* The problem: How many lines in the rows below contain the word "Open"? Reply with the number only.

* Data provided:
━━━

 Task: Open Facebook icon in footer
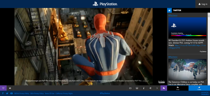point(3,93)
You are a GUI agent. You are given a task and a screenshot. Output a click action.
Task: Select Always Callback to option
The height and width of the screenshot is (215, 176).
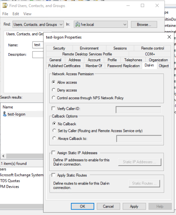tap(54, 138)
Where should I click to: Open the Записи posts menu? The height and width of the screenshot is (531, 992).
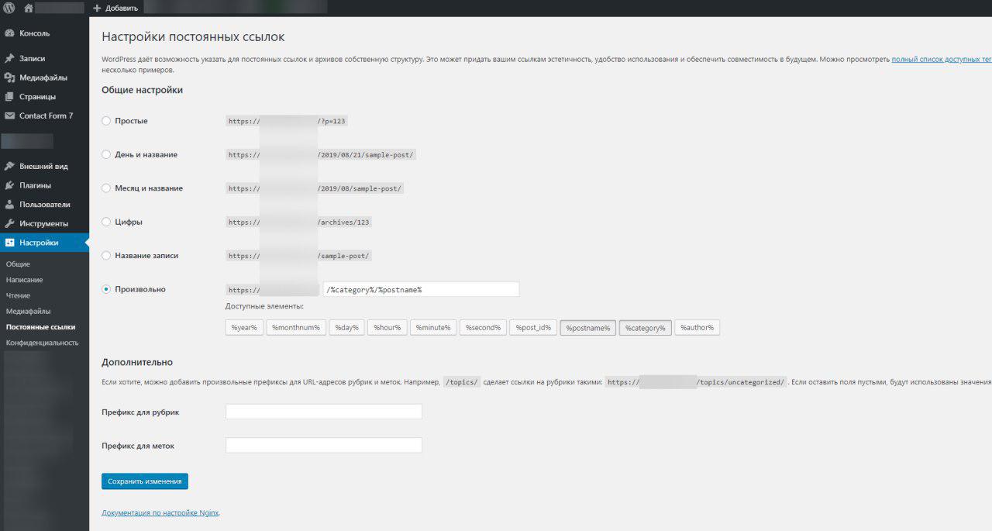pos(32,58)
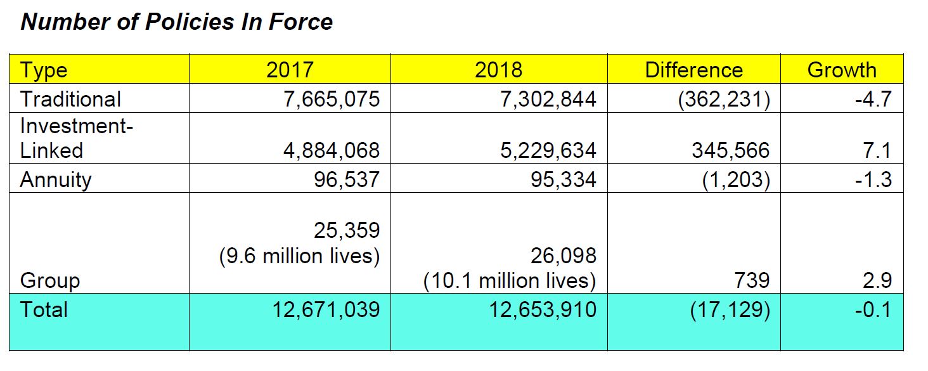
Task: Click the 2017 column header
Action: tap(290, 70)
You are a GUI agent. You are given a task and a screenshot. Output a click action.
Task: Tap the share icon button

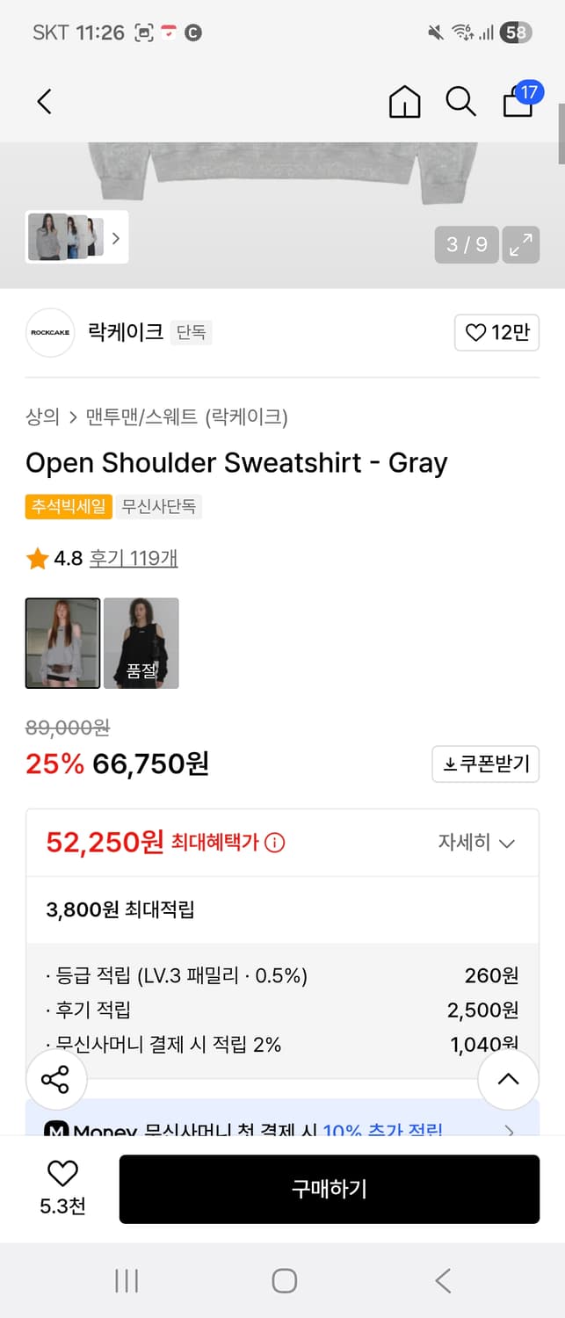(55, 1079)
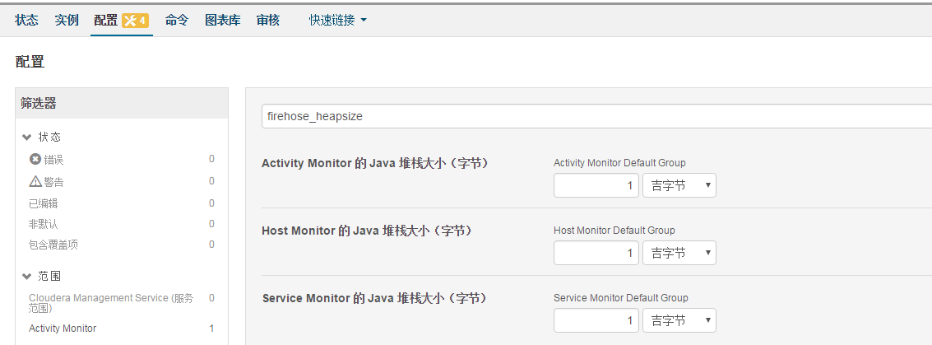This screenshot has height=345, width=932.
Task: Switch to the 实例 tab
Action: 67,21
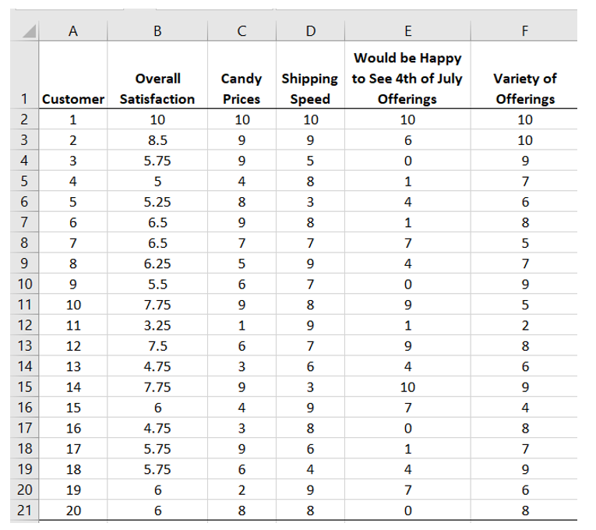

━━━

* Response: 2